Panel wants to add to city budget

Council committee proposes $1 million for grants, hiring

May 14, 2008|By Nicole Fuller | Nicole Fuller,Sun reporter

The City Council finance committee is proposing nearly $1 million in additional expenditures to the city's $81 million operating budget, including the restoration of nonprofit grant money and the hiring of new employees.

The increased funding is contingent on the passage of a proposal before the Anne Arundel County Council for an increase from 7 percent to 10 percent in the hotel tax.

But the City Council and Annapolis Mayor Ellen O. Moyer have discussed the possibility of a 1 percent budget cut across all departments to fund the recommendations.

"We heard from the community," said Alderwoman Classie Gillis Hoyle, a Democrat representing Ward 3 and the chairwoman of the finance committee. "We decided to go ahead and put money in these accounts."

In addition to $433,000 in funding to various nonprofit organizations, the recommendations would add several employees to the city's roster.

These would include a City Council auditor making $75,000 annually; an election administrator to be paid $61,500; a housing inspector at the Department of Neighborhood and Environmental programs who would be paid $51,500; and a part-time administrative assistant for the council to be paid $10,000.

Also in the recommendations would be $75,000 in contract services for a blue ribbon commission to study city finances and fiscal services for the City Council.

There are also $65,000 in funds for salaries and $150,000 for benefits at the Fire Department, which would implement a year earlier than planned a fourth shift for firefighters, saving the city an estimated $400,000 in overtime.

The budget changes were introduced to the full City Council at Monday night's meeting. The proposed fiscal year 2009 budget, which Moyer introduced in March, is set for a vote Monday.

Moyer had eliminated nonprofit funding in the budget, and instead boosted funding for law-enforcement efforts by more than $1 million - allocating $500,000 for security cameras in high-crime areas and the creation of an Office of Youth & Community Action.

"Everybody wants to be everything to everybody," Moyer said. "We're not in a terrible, terrible deficit situation. And I think, over time, we'll be able to meet much of the things that are in the finance committee's recommendations for change."

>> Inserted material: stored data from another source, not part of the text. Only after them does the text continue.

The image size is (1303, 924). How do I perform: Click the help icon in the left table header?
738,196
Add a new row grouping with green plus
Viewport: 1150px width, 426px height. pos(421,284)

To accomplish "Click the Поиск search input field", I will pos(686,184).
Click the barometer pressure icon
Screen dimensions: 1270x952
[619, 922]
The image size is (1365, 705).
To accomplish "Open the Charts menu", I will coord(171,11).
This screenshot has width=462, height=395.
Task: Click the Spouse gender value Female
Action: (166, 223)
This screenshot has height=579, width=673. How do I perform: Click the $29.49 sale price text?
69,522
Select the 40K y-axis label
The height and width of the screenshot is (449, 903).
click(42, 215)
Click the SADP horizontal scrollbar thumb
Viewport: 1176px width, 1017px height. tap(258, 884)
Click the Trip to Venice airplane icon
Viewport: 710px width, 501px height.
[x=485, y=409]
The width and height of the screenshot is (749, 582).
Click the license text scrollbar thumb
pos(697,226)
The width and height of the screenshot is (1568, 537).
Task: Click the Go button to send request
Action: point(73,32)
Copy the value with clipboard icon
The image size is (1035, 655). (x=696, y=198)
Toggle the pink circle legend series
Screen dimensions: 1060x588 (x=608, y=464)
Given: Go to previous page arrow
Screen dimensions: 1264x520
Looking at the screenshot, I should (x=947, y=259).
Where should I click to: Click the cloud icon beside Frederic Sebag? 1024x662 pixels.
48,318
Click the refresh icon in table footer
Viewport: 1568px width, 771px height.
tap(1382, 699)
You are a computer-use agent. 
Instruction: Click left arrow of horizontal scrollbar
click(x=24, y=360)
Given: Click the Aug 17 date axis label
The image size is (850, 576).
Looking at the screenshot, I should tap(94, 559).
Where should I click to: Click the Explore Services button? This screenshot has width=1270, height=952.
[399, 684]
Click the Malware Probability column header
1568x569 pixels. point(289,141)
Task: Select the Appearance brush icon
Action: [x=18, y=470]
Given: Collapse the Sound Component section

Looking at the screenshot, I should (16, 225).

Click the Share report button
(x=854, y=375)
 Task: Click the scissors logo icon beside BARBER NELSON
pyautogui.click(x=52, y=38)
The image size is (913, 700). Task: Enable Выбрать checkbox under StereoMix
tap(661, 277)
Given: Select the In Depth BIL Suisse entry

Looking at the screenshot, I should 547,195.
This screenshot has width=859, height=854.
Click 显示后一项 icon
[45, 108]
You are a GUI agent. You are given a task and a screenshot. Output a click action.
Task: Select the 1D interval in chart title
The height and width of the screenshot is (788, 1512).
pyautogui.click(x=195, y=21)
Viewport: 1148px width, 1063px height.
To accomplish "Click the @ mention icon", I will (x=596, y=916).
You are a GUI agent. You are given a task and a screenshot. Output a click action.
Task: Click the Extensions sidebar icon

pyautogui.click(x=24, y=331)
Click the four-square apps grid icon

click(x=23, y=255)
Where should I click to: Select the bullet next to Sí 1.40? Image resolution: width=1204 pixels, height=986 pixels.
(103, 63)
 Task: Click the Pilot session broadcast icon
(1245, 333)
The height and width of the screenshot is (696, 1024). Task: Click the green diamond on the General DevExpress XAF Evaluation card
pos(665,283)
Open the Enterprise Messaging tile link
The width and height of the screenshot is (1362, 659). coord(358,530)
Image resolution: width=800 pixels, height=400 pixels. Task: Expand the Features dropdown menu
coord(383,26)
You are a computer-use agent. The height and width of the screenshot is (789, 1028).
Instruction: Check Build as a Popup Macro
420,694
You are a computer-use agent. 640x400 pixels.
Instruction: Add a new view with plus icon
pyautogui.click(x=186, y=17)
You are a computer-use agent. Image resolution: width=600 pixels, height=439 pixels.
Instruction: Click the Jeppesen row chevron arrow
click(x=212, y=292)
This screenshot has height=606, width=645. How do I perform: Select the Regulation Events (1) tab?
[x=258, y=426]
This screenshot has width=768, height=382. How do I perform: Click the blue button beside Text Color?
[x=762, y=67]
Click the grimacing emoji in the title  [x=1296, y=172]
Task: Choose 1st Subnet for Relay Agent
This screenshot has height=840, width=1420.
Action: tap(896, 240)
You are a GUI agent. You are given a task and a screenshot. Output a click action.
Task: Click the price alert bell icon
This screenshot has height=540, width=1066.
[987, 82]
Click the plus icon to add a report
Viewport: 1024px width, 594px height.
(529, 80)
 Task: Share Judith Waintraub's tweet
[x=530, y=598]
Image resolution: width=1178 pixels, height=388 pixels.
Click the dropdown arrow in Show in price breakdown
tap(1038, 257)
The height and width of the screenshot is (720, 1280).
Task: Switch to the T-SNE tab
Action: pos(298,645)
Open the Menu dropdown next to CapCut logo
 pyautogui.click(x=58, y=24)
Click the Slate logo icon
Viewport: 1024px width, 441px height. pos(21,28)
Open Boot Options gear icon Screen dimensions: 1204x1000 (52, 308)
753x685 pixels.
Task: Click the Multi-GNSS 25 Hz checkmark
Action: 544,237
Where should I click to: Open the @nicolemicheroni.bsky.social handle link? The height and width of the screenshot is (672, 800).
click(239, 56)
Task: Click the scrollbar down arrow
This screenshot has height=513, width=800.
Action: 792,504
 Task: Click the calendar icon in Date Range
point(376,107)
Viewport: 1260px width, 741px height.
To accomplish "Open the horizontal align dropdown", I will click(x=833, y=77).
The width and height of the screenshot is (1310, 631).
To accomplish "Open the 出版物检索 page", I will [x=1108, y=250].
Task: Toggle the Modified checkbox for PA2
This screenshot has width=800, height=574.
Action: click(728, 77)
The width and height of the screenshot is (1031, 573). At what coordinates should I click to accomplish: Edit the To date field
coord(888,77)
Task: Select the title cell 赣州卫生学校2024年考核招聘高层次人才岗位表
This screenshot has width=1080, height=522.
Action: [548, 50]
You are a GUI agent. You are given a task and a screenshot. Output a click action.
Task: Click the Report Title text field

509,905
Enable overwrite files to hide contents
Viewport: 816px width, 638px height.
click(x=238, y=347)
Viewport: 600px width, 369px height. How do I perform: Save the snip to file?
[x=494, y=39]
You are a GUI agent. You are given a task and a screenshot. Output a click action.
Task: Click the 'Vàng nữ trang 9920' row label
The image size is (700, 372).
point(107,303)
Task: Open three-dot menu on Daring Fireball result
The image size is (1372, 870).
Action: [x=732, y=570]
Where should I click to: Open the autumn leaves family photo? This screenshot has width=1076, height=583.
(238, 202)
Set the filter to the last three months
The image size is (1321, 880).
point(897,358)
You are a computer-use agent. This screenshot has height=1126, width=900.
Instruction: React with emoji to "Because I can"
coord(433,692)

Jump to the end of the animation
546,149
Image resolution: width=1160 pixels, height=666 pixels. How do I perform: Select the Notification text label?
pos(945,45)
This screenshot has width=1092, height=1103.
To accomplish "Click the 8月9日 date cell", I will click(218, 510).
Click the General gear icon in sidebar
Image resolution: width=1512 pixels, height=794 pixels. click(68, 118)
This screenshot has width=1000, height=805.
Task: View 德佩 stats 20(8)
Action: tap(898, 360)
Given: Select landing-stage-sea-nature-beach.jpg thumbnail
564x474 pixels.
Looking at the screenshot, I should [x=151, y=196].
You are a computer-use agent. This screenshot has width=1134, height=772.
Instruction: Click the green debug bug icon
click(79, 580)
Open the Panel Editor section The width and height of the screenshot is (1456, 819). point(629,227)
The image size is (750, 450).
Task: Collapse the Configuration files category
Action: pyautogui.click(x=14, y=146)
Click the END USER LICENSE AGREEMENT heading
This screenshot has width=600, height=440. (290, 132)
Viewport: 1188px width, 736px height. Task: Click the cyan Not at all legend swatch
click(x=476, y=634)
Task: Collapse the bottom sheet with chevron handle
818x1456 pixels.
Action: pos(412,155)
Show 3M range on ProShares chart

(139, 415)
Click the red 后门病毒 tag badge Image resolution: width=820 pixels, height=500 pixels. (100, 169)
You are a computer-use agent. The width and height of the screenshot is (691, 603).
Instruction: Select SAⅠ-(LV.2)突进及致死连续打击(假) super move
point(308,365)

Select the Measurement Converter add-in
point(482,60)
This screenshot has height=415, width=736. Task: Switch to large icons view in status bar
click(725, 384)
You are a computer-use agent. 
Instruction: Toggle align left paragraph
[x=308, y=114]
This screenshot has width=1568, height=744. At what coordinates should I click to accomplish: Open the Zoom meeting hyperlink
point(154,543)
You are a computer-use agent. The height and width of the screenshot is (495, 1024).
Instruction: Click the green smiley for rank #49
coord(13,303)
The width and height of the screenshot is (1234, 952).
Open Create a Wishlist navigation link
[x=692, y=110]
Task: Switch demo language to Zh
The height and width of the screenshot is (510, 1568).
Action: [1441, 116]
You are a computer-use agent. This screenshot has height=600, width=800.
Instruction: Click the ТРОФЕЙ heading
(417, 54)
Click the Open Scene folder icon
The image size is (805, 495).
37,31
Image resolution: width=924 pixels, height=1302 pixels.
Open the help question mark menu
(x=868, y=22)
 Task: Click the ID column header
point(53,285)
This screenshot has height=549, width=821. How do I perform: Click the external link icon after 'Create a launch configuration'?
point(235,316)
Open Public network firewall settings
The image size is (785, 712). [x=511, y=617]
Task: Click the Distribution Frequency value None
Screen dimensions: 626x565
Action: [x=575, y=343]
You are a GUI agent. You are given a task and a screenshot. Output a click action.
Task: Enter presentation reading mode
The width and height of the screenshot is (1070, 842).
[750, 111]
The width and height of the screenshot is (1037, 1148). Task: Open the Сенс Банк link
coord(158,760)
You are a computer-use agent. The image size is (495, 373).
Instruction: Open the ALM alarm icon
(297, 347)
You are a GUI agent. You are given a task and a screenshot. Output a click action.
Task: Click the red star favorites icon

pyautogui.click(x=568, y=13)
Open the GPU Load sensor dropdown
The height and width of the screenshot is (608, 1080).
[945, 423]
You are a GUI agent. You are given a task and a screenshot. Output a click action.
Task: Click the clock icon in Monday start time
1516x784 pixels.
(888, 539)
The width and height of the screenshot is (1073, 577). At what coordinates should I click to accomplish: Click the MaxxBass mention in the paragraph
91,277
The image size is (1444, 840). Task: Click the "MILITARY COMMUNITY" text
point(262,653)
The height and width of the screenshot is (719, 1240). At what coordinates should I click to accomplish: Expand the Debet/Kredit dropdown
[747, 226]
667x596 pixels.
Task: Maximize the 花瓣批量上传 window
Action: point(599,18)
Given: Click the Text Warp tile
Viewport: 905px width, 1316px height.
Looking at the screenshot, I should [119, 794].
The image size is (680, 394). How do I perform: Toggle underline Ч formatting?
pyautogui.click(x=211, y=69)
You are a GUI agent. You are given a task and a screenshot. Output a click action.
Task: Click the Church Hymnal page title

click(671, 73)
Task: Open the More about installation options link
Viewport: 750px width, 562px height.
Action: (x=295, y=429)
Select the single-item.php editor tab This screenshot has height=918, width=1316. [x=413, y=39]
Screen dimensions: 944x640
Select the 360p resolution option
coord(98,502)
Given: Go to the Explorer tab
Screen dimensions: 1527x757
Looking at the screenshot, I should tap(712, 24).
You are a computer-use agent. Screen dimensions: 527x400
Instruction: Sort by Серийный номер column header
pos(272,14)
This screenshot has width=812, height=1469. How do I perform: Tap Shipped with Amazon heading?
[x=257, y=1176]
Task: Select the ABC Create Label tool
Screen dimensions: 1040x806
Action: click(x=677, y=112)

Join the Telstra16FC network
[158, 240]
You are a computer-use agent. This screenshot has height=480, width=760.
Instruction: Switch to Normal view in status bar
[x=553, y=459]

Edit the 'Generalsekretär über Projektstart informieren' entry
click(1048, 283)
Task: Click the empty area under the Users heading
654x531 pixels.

Hoyle said the council made no recommendations to change the mayor's police budget.

"We're going to allow the new police chief his proposals, and we'll go from there," Hoyle said.

Stanford Erickson, a co-chairman of Annapolitans United Against Crime, praised the additional money for crime but criticized increases in salaries and funding for new positions.

Alderman Julie N. Stankivic has also introduced an amendment to the budget that would increase fees for several services provided by the Department of Public Works.

Moyer called Stankivic's proposed fee increases "exorbitant."